The Constitution does still protect and safeguard some of the rights and liberties of the people to extent promised by the Founding Fathers, but as Jefferson warned the Supreme Court has largely taken over defining what is meant by the Constitution through judicial review. Thus, the Constitution is now interpreted by the Supreme Court and it says what the law means. So overtime the rights and liberties supposedly guaranteed by the Constitution have been twisted and changed, giving more power to the totalitarian regime. Big Brother is now allowed to stop and frisk people (aka the Terry Stop). Big Tech openly spies on people (Alexa is always listening), and gun rights are increasingly being stripped because people with mental problems get guns and kill people. (When guns are finally banned, those same sick people will just use buses or cars or knives like they do in England and France). So the Constitution used to protect people more or less, but today it is up for grabs whether it will or not—it all depends on one’s lawyer and one’s judge and what the Supreme Court thinks about it. Everything is now open for interpretation because America has become a legalistic, swindling society.
Still most people do not seem to mind. The ones who saw all this coming were the Anti-Federalists: they rejected the Constitution outright because they knew that in the end it would led to a power grab by the central government, which is what has happened. The states were supposed to be strong, but now they are all dependent on federal money. The last time they challenged the federal government was when the Civil War broke out. Jefferson Davis wanted to take the matter of secession to the Courts and have it settled there—but Lincoln (being a lawyer) must have known better than to trust such an important issue to a judge so he baited the South into firing the first shot and then launched an all-out war.

SUPPLIED MATERIAL

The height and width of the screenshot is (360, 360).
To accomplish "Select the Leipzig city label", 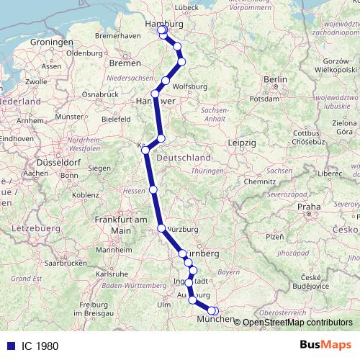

PROBLEM SET
- 1) In the passage on the Constitution and the Supreme Court, which group rejected the Constitution outright?
- 2) Pick up the passage on the Constitution and the Supreme Court after its final sentence and write the next paragraph.

ANSWERS TO THE EXERCISES
- 1) The Anti-Federalists

- 2)
So today the Constitution is not quite as relevant as it once was—but it was never really all that relevant, as Jefferson pointed out when the issue of judicial review came up. He knew the Supreme Court would eventually start determining what the Constitution meant and what it did not mean, and he knew that when that happened it would be the beginning of the end for law and order because the Supreme Court would be the unelected decider and judge of all things. It would have total power over everything, being at the top of the totem pole of government.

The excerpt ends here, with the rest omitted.